# help a brotha out!



## XdinobotX (Jan 9, 2010)

So I think it's time for a new board since I have been riding a 5150 ranquet series for 3 seasons now. I'm looking at the 2009 rossignol decoy for $299 is it worth the cash? Or are there any boards that are better for the same price? Let me know what you guys think.


----------



## sojourn17 (Jan 10, 2010)

Ive been riding a rossignol nomad for about 4 years and love it, what type of boarding do you do? 
If your area has any ski swap or trade days check those out, you can save a lot of money and get some great equipment.


----------



## XdinobotX (Jan 9, 2010)

Well it's mostly groomers and tree runs but now i'm starting to get into feestyle a lot more. The only bummer on the ski swap is it happened back in late October.


----------



## sojourn17 (Jan 10, 2010)

Haha yeah thats not gonna help. I read some reviews about the decoy and it sounds solid, overall great handling and made for freestyle.

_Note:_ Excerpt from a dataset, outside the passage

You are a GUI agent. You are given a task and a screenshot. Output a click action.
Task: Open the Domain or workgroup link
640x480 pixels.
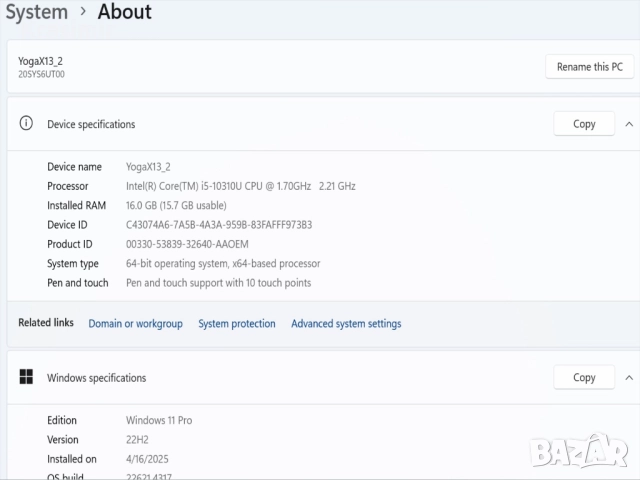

Why are you wanting a new board? is the 5150 beat up? 300 for the decoy is a great price.


----------



## XdinobotX (Jan 9, 2010)

your telling me haha well it's starting to get pretty banged up (enough for 2 ptex jobs just this season :laugh. I'm definitely going to keep it around as a "rock board" for when there isn't much snow but i want to ride haha and i'm just feeling like it's time for me to pick up a new one


----------